== ASSIGNMENT ==
An exact copy of each record is required.

Collected data
=== Begin Enclosure ===

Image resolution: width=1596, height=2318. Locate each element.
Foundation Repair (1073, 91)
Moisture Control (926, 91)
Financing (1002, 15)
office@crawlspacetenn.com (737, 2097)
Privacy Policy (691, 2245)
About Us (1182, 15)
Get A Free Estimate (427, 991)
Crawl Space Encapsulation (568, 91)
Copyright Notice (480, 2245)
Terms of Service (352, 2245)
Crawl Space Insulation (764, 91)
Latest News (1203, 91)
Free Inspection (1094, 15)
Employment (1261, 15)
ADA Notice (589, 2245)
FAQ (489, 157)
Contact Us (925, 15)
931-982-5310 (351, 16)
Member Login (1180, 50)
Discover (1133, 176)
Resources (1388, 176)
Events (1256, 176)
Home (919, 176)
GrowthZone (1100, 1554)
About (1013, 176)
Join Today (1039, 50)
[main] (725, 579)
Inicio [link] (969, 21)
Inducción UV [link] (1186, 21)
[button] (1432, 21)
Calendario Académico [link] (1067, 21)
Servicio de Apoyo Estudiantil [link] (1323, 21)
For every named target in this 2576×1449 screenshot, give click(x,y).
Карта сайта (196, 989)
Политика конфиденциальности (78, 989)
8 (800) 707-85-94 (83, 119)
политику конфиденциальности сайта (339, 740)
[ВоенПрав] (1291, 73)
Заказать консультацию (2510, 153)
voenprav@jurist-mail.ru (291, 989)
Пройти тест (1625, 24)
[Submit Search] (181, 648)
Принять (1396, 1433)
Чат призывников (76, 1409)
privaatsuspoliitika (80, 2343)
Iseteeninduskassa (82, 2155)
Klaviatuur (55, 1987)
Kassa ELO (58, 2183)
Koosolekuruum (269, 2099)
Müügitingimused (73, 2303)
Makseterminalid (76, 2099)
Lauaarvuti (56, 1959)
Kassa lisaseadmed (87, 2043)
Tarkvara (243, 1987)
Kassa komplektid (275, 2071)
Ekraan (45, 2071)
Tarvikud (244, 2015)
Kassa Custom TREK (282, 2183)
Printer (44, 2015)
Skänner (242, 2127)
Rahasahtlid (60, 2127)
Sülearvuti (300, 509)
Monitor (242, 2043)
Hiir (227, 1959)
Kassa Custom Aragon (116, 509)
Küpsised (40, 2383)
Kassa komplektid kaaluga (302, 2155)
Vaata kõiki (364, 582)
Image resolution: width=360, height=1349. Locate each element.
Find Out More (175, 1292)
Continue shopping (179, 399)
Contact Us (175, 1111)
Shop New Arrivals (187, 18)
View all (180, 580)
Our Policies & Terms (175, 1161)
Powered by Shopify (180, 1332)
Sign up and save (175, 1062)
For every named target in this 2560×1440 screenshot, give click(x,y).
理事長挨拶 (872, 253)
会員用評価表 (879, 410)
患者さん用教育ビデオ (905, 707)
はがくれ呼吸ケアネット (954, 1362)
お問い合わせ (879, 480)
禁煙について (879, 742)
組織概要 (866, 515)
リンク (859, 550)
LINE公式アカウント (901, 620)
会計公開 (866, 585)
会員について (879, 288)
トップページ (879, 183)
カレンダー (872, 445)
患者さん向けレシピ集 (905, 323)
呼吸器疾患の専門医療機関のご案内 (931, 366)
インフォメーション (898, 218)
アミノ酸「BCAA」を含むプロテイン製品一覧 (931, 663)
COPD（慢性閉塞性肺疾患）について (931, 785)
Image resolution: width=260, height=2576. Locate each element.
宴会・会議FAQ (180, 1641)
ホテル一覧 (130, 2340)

=== End Enclosure ===

== ANSWER SPACE ==
Image resolution: width=1596, height=2318. Locate each element.
Foundation Repair (1073, 91)
Moisture Control (926, 91)
Financing (1002, 15)
office@crawlspacetenn.com (737, 2097)
Privacy Policy (691, 2245)
About Us (1182, 15)
Get A Free Estimate (427, 991)
Crawl Space Encapsulation (568, 91)
Copyright Notice (480, 2245)
Terms of Service (352, 2245)
Crawl Space Insulation (764, 91)
Latest News (1203, 91)
Free Inspection (1094, 15)
Employment (1261, 15)
ADA Notice (589, 2245)
FAQ (489, 157)
Contact Us (925, 15)
931-982-5310 (351, 16)
Member Login (1180, 50)
Discover (1133, 176)
Resources (1388, 176)
Events (1256, 176)
Home (919, 176)
GrowthZone (1100, 1554)
About (1013, 176)
Join Today (1039, 50)
[main] (725, 579)
Inicio [link] (969, 21)
Inducción UV [link] (1186, 21)
[button] (1432, 21)
Calendario Académico [link] (1067, 21)
Servicio de Apoyo Estudiantil [link] (1323, 21)
For every named target in this 2576×1449 screenshot, give click(x,y).
Карта сайта (196, 989)
Политика конфиденциальности (78, 989)
8 (800) 707-85-94 (83, 119)
политику конфиденциальности сайта (339, 740)
[ВоенПрав] (1291, 73)
Заказать консультацию (2510, 153)
voenprav@jurist-mail.ru (291, 989)
Пройти тест (1625, 24)
[Submit Search] (181, 648)
Принять (1396, 1433)
Чат призывников (76, 1409)
privaatsuspoliitika (80, 2343)
Iseteeninduskassa (82, 2155)
Klaviatuur (55, 1987)
Kassa ELO (58, 2183)
Koosolekuruum (269, 2099)
Müügitingimused (73, 2303)
Makseterminalid (76, 2099)
Lauaarvuti (56, 1959)
Kassa lisaseadmed (87, 2043)
Tarkvara (243, 1987)
Kassa komplektid (275, 2071)
Ekraan (45, 2071)
Tarvikud (244, 2015)
Kassa Custom TREK (282, 2183)
Printer (44, 2015)
Skänner (242, 2127)
Rahasahtlid (60, 2127)
Sülearvuti (300, 509)
Monitor (242, 2043)
Hiir (227, 1959)
Kassa Custom Aragon (116, 509)
Küpsised (40, 2383)
Kassa komplektid kaaluga (302, 2155)
Vaata kõiki (364, 582)
Image resolution: width=360, height=1349. Locate each element.
Find Out More (175, 1292)
Continue shopping (179, 399)
Contact Us (175, 1111)
Shop New Arrivals (187, 18)
View all (180, 580)
Our Policies & Terms (175, 1161)
Powered by Shopify (180, 1332)
Sign up and save (175, 1062)
For every named target in this 2560×1440 screenshot, give click(x,y).
理事長挨拶 (872, 253)
会員用評価表 (879, 410)
患者さん用教育ビデオ (905, 707)
はがくれ呼吸ケアネット (954, 1362)
お問い合わせ (879, 480)
禁煙について (879, 742)
組織概要 (866, 515)
リンク (859, 550)
LINE公式アカウント (901, 620)
会計公開 (866, 585)
会員について (879, 288)
トップページ (879, 183)
カレンダー (872, 445)
患者さん向けレシピ集 (905, 323)
呼吸器疾患の専門医療機関のご案内 (931, 366)
インフォメーション (898, 218)
アミノ酸「BCAA」を含むプロテイン製品一覧 (931, 663)
COPD（慢性閉塞性肺疾患）について (931, 785)
Image resolution: width=260, height=2576. Locate each element.
宴会・会議FAQ (180, 1641)
ホテル一覧 (130, 2340)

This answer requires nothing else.